Inflammatory response following permanent MCA occlusion. (A-C) Dot plots of viable CD11b⁺CD45^high macrophages/granulocytes (top right quadrants) and CD11b⁺CD45^dim microglia (bottom right quadrants) in cortex from unmanipulated control mice (A, B), and mice exposed to pMCAO with 24 hour survival (C). (D) At 24 hours, flow cytometric analysis of the CD11b⁺CD45^high profiles showed that approximately half of the population consisted of CD45^highGr1⁺ granulocytes. (E) Quantification of CD11b⁺CD45^dim and CD11b⁺CD45^high cells in unmanipulated control mice (n = 10), in mice 6 (n = 7), 12 (n = 7), or 24 hours after pMCAO (n = 10), and in sham-operated mice 24 hours after pMCAO (n = 7). (F) Bar graphs showing equal recruitment of CD11b⁺CD45^highGr1^- macrophages and CD11b^-CD45^highGr1⁺ granulocytes in unmanipulated mice, in mice 6, 12, or 24 hours after pMCAO, and in sham-operated mice 24 hours after pMCAO. (G, H) Bar graphs showing the mean fluorescent intensity (MFI) of CD45 expression by CD45^dim microglia (G) and CD45^high macrophages/granulocytes (H). *P < 0.05, **P < 0.01, and ***P < 0.001.

Figure 5

Cytokine expression in segregated populations of cells following stroke. (A, B) Dot plots showing CD11b⁺CD45^high macrophages/granulocytes (upper right quadrants) and CD11b⁺CD45^dim microglia (bottom right quadrants) expressing IL-1β (A) or TNF-α (B). (C-J) Bar graphs showing numbers and proportions of IL-1β (C, D), TNF-α (F, G) and IL-1β/TNF-α co-expressing (I, J) CD11b⁺CD45^dim microglia and CD11b⁺CD45^high macrophages/granulocytes in unmanipulated control mice (n = 10), in mice 6 (n = 7), 12 (n = 7), or 24 hours after pMCAO (n = 10), and in sham-operated mice 24 hours after pMCAO (n = 7). (E, H) Comparison of the MFI values for IL-1β (E) and TNF-α (H) in viable CD11b⁺CD45^dim microglia and CD11b⁺CD45^high macrophages/granulocytes in unmanipulated mice, in mice 6, 12, or 24 hours after pMCAO, and in sham-operated mice 24 hours after pMCAO. Macrophages/granulocytes express significantly more IL-1β than do microglial in unmanipulated mice, in mice 6, 12, or 24 hours after pMCAO, and in sham-operated mice 24 hours after pMCAO (E), whereas microglial cells express significantly higher levels of TNF-α than do macrophages/granulocytes at 12 h and 24 hours, and in sham-operated mice 24 hours after pMCAO (H). (K) CD11b⁺CD45^highGr1^- macrophages and not CD11b⁺CD45^highGr1⁺ granulocytes are the main producers of IL-1β and TNF-α 24 hours after pMCAO. *P < 0.05, **P < 0.01, and ***P < 0.001.

Figure 6

Sensitivity of cytokine detection using flow cytometry.
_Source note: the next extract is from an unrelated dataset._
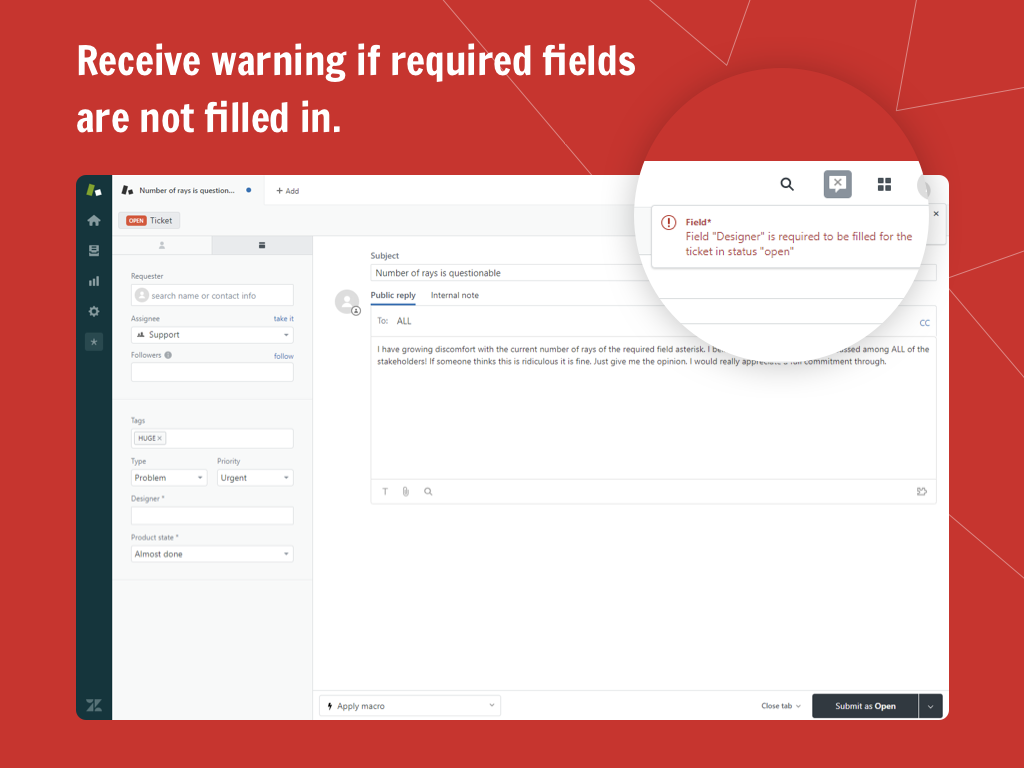
Task: Click into the empty Designer field
Action: (x=212, y=516)
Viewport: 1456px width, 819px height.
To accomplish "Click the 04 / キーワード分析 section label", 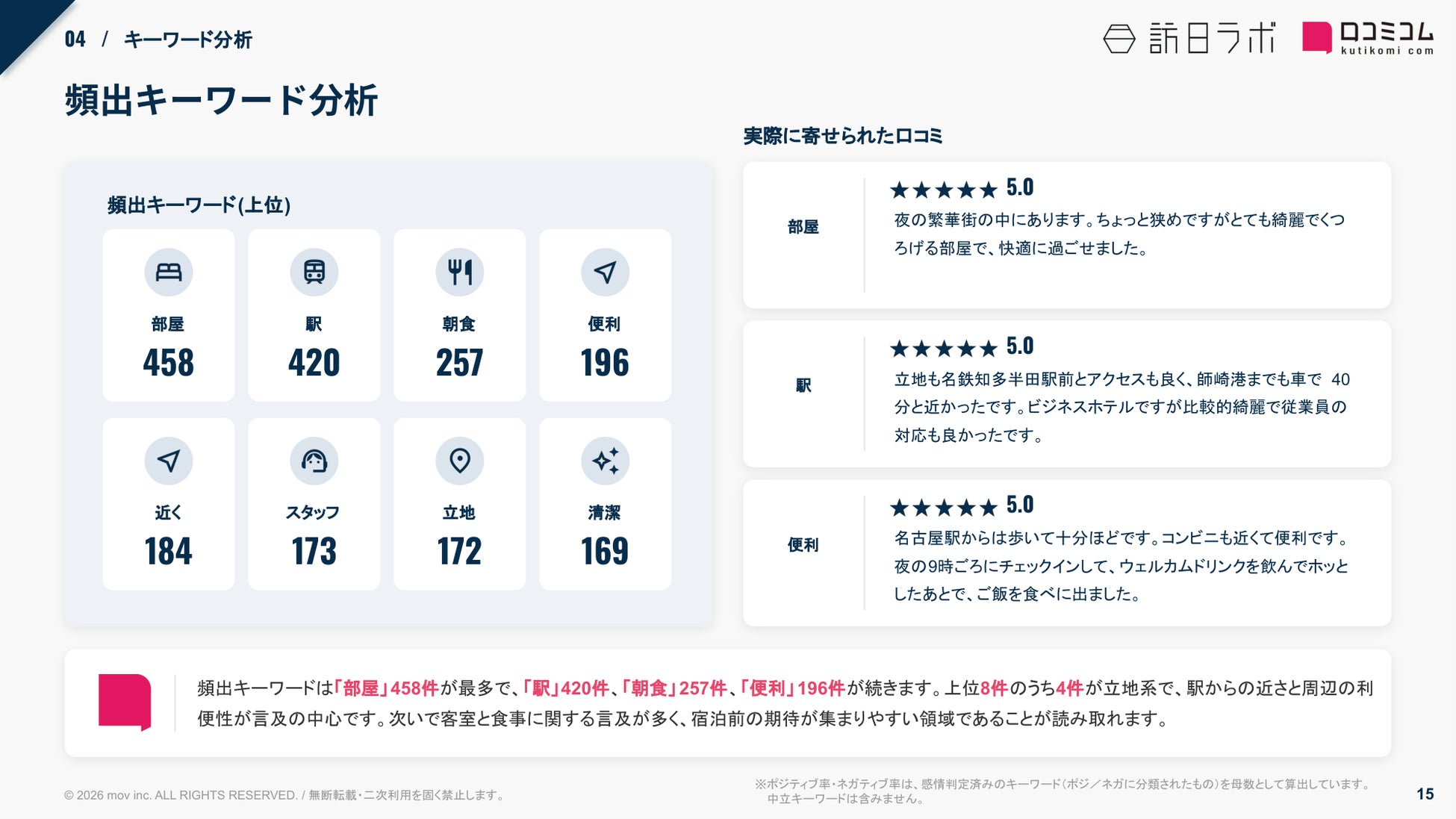I will click(x=158, y=40).
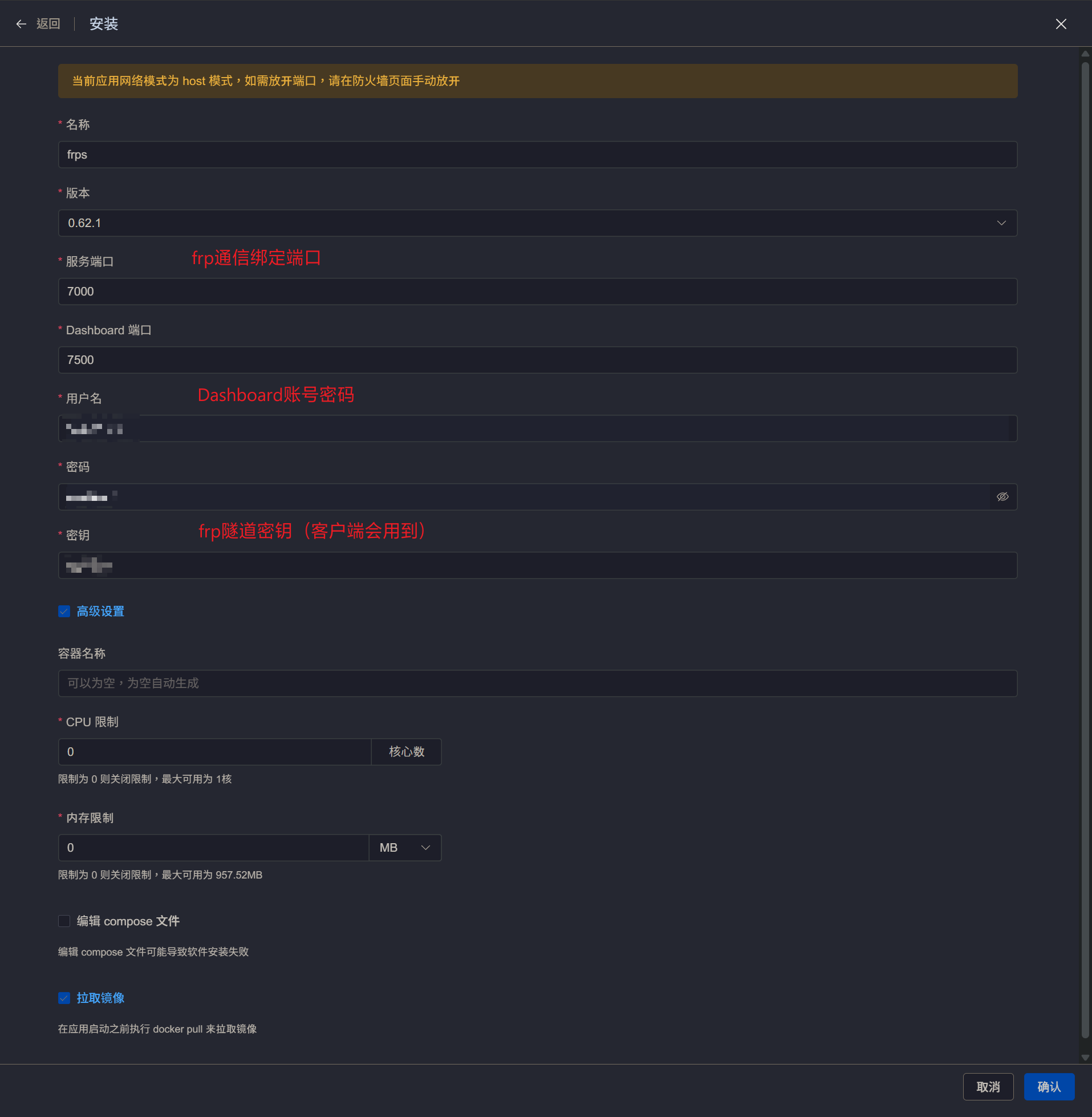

Histograms and dot plots of IL-1β (A) and TNF-α (B) expression in LPS-activated peritoneal macrophages versus macrophages/granulocytes isolated from cortex 24 hours after pMCAO. Light colored histograms represent cells stained with isotype control antibodies and filled histograms represent cells stained with antibodies for either IL-1β (A) or TNF-α (B).

Figure 7

IL-1β and TNF-α are expressed by macrophages and microglia. (A) Infiltrating GFP⁺ cells consist of Gr1⁺ granulocytes and Gr1^- macrophages. (B) Double immunofluorescence for Gr1⁺ granulocytes and either IL-1β or TNF-α showed no detectable co-expression 24 hours after pMCAO. Immunofluorescence detection of GFP and IL-1β (C) or TNF-α (D) showed that these cytokines are expressed by resident GFP^- microglia and infiltrating GFP⁺ macrophages (E) Immunofluorescence double staining confirmed the flow cytometry results by showing that IL-1β and TNF-α are expressed by largely segregated subpopulations of cells. Very few IL-1β⁺TNF-α⁺ co-expressing cells were identified during microscopic analysis (E). Gr1⁺ granulocytes were visualized using Alexa Fluor^® 594-conjugated goat anti-rat IgG, and IL-1β⁺ and TNF-α⁺ cells using both Alexa Fluor^® 488-conjugated goat anti-rabbit and chicken anti-rabbit IgG. Scale bars: 50 μm (A) 20 μm (insert, A), 20 μm (B-E).